National Initiatives

ANR

  • GAGA (2014–2017)

    GAGA is an ANR starting grant (JCJC) whose aim is to explore the Geometric Aspects of GAmes. The GAGA team is spread over three different locations in France (Paris, Toulouse and Grenoble), and is coordinated by Vianney Perchet (ENS Cachan). Its aim is to perform a systematic study of the geometric aspects of game theory and, in so doing, to establish new links between application areas that so far appeared unrelated (such as the use of Hessian Riemannian optimization techniques in wireless communication networks).

  • MARMOTE (2013–2016)

    Partners: Inria Sophia (MAESTRO), Inria Rocquencourt (DIOGEN), Université Versailles-Saint-Quentin (PRiSM lab), Telecom SudParis (SAMOVAR), Université Paris-Est Créteil (Spécification et vérification de systèmes), Université Pierre-et-Marie-Curie/LIP6.

    The project aims at realizing a software prototype dedicated to Markov chain modeling. It gathers seven teams that will develop advanced resolution algorithms and apply them to various domains (reliability, distributed systems, biology, physics, economy).

  • NETLEARN (2013–2017)

    Partners: Université Versailles – Saint-Quentin (PRiSM lab), Université Paris Dauphine, Inria Grenoble (POLARIS), Institut Mines–Telecom (Telecom ParisTech), Alcatel–Lucent Bell Labs (ALBF), and Orange Labs.

    The main objective of the project is to propose a novel approach of distributed, scalable, dynamic and energy efficient algorithms for mobile network resource management. This new approach relies on the design of an orchestration mechanism of a portfolio of algorithms. The ultimate goal of the proposed mechanism is to enhance the user experience, while at the same time ensuring the more efficient utilization of the operator's resources.

  • ORACLESS (2016–2021)

    ORACLESS is an ANR starting grant (JCJC) coordinated by Panayotis Mertikopoulos.
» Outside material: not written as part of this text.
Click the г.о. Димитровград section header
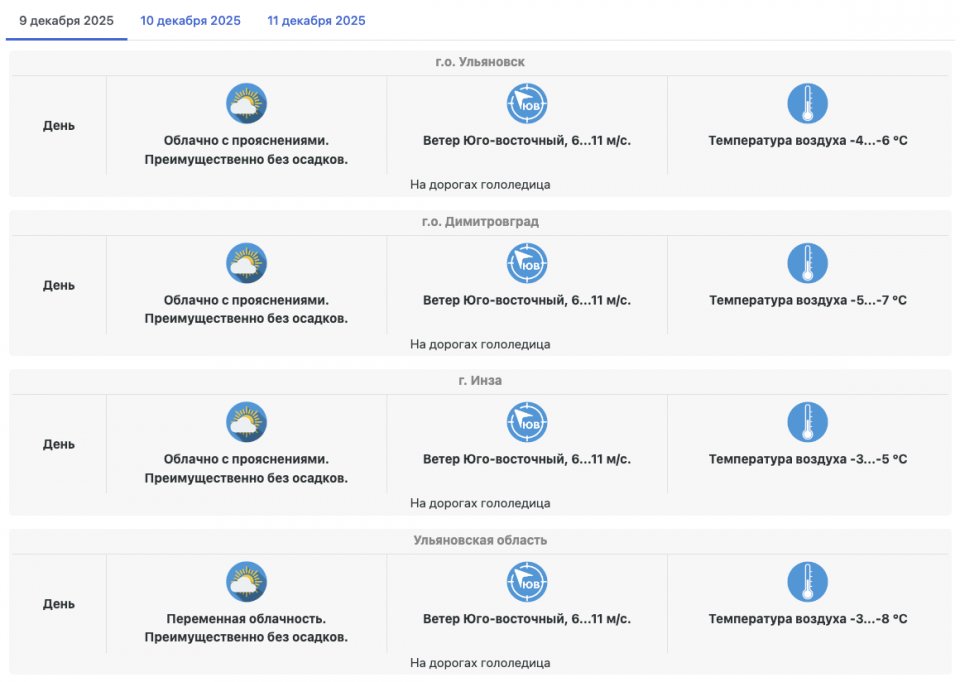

The goal of the project is to develop highly adaptive resource allocation methods for wireless communication networks that are provably capable of adapting to unpredictable changes in the network. In particular, the project will focus on the application of online optimization and online learning methodologies to multi-antenna systems and cognitive radio networks.

  • ANR SONGS, 2012–2016. Partners: Inria Nancy (Algorille), Inria Sophia (MASCOTTE), Inria Bordeaux (CEPAGE, HiePACS, RunTime), Inria Lyon (AVALON), University of Strasbourg, University of Nantes.
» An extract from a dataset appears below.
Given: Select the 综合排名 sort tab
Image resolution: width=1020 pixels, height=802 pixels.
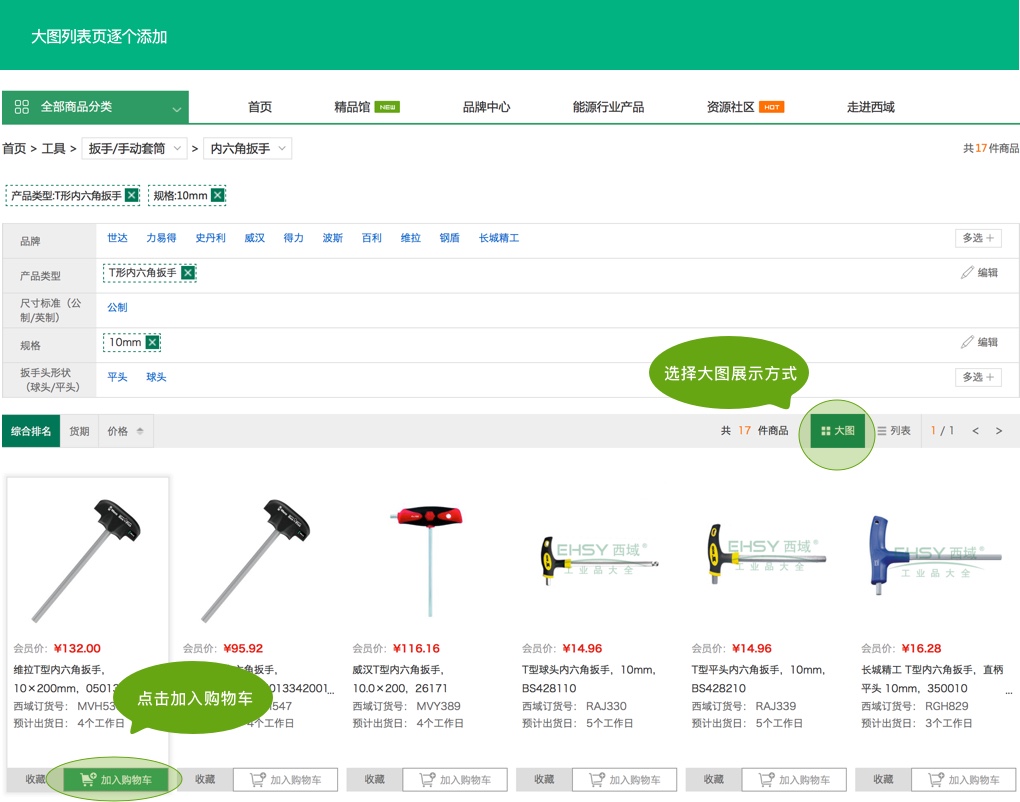Looking at the screenshot, I should (31, 431).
    The last decade has brought tremendous changes to the characteristics of large scale distributed computing platforms. Large grids processing terabytes of information a day and the peer-to-peer technology have become common even though understanding how to efficiently exploit such platforms still raises many challenges. As demonstrated by the USS SimGrid project funded by the ANR in 2008, simulation has proved to be a very effective approach for studying such platforms. Although even more challenging, we think the issues raised by petaflop/exaflop computers and emerging cloud infrastructures can be addressed using similar simulation methodology.
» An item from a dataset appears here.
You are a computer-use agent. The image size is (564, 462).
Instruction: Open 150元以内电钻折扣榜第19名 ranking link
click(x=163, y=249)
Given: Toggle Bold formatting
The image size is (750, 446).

    The goal of the SONGS project (Simulation of Next Generation Systems) is to extend the applicability of the SimGrid simulation framework from grids and peer-to-peer systems to clouds and high performance computation systems. Each type of large-scale computing system will be addressed through a set of use cases and led by researchers recognized as experts in this area. Any sound study of such systems through simulations relies on the following pillars of simulation methodology: Efficient simulation kernel; Sound and validated models; Simulation analysis tools; Campaign simulation management. Such aspects are also addressed in the SONGS project.

National Organizations

  • Jean-Marc Vincent is member of the scientific committees of the CIST (Centre International des Sciences du Territoire).

  • REAL.NET (2016)

    REAL.NET is a CNRS PEPS starting grant (JCJC) coordinated by Panayotis Mertikopoulos. Its objective is to provide dynamic control methodologies for nonstationary stochastic optimization problems that arise in wireless communication networks.